Vote!
Vote!
On View at the Neil L. and Angelica Zander Rudenstine Gallery
October 2 - December 7, 2024
Tuesdays - Fridays, 10am - 4pm
Closed on university holidays
Curator's Tour: Thursday, November 21, 3:00pm
As we approach the historic U.S. presidential election with Vice President Kamala Harris serving as the first Black woman to be the Democratic Party’s nominee, we retroactively gaze back toward figures and organizing efforts that force American democracy to be thrown into relief, reexamined and held accountable.
On the occasion of Harvard Black Alumni Weekend, the largest alumni gathering in the University’s history, the Hutchins Center for African & African American Research proudly presents VOTE! - an exhibition of artworks featuring those who dared to define what civic participation and possibility can and should be.
Through primarily a figurative and historical lens, this exhibition features work by Haili Francis A.L.M. ‘18, Rico Gatson, Lisa Jones Gentry, and Titus Kaphar as well as selections from the Hutchins Center’s permanent collection which includes artists Jules R. Arthur, Mariana R. Cook, Shepard Fairey, Ray A. Frieden ‘65, M.Arch. ‘69, Harvey J. Hacker ‘65, M.Arch. ‘69, Isaac S. Hathaway, Richard McCrary, David Mosley, James Roux, Robert A. “Bobby” Sengstacke, Moneta Sleet Jr., Charles W. White, and John W. Wilson.
In each work, the viewer is presented with art that speaks to the past as well as the present. As such, the exhibition begins with thoughtful reflection on this country’s original sin of enslavement. Fueled by the failed promises of the Reconstruction era and the terror of state-sanctioned violence during the Jim Crow period, numerous individuals emerged as courageous African Americans, who caused what the late Congressman John Lewis called “good trouble, necessary trouble.”
The collective impact highlighted in this exhibition set the stage for massive transformations in American society and continues to galvanize activists in the ongoing struggle to protect and realize the promise of democracy.

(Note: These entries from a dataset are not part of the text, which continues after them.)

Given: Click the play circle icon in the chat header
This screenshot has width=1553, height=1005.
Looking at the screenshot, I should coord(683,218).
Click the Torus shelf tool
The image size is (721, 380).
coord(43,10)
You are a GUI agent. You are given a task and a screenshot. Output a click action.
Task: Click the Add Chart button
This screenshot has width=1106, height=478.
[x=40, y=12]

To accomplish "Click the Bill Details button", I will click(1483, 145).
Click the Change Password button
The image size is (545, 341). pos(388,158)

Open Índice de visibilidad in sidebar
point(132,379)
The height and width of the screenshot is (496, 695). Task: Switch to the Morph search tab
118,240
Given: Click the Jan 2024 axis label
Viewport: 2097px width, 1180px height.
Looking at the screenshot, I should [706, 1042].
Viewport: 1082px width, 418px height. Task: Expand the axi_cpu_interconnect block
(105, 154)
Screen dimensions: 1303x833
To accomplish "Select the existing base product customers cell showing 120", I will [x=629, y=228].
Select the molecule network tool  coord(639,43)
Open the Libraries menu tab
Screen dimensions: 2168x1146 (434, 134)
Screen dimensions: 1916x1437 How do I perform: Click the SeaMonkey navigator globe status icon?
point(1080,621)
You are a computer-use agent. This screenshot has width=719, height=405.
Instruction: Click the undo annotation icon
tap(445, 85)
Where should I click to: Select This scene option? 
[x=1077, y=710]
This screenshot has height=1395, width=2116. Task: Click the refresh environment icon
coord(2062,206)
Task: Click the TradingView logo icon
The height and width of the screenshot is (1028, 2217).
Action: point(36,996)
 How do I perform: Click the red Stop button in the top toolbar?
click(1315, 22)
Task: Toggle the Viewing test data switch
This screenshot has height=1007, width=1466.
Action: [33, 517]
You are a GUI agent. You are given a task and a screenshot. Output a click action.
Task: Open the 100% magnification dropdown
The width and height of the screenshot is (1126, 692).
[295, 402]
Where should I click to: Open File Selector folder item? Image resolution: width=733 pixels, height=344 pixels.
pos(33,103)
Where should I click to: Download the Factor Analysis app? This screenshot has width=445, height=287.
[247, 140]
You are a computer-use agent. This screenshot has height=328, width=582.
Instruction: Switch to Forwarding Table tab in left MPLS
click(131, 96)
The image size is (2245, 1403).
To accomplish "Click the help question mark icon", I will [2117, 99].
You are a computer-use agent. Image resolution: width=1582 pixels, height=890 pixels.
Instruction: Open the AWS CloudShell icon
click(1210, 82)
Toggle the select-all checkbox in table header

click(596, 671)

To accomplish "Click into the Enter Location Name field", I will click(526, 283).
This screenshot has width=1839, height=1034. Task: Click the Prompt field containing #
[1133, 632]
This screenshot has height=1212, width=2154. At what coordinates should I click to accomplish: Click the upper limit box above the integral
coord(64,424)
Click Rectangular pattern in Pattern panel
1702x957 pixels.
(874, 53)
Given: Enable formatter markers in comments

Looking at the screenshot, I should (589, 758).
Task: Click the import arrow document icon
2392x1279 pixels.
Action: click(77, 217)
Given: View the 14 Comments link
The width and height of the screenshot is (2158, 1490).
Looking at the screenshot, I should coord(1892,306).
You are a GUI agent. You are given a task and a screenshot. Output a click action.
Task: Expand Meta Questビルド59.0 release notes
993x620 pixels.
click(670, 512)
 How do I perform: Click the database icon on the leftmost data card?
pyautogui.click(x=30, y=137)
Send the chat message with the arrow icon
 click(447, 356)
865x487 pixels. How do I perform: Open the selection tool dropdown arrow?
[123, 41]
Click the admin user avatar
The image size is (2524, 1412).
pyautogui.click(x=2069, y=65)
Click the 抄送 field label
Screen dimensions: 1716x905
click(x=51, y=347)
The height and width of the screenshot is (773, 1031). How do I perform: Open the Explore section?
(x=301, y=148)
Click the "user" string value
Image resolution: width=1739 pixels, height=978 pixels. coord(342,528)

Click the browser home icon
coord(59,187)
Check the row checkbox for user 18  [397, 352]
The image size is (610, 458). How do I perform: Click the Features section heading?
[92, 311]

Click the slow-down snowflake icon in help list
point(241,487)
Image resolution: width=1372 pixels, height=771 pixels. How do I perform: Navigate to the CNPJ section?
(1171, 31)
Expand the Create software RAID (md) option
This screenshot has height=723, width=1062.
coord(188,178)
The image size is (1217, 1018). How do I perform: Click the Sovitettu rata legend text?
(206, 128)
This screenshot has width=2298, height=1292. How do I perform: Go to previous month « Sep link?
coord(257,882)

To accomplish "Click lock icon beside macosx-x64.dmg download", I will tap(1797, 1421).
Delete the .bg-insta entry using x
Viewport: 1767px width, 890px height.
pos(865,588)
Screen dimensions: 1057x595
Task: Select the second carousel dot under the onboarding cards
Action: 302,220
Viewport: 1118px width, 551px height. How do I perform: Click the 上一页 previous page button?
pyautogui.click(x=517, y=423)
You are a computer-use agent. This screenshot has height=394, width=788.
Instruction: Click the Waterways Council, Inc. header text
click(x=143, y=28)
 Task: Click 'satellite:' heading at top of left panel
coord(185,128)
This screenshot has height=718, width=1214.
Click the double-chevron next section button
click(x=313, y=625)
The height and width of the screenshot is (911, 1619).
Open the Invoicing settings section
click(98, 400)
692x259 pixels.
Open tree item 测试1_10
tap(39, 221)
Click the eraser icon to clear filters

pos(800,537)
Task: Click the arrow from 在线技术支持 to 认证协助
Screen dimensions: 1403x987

Rooted in experiences of grief, protest, righteous rebellion, and the power of Black artistry, we hope that VOTE! ignites viewers to move toward bold approaches in justice, liberation, and self-making.
VOTE! is curated by Dell Marie Hamilton, Acting Director of the Cooper Gallery for African & African American Art and is co-sponsored by the Harvard Black Alumni Society, the Harvard Alumni Association and Harvard’s Hutchins Center for African & African American Research.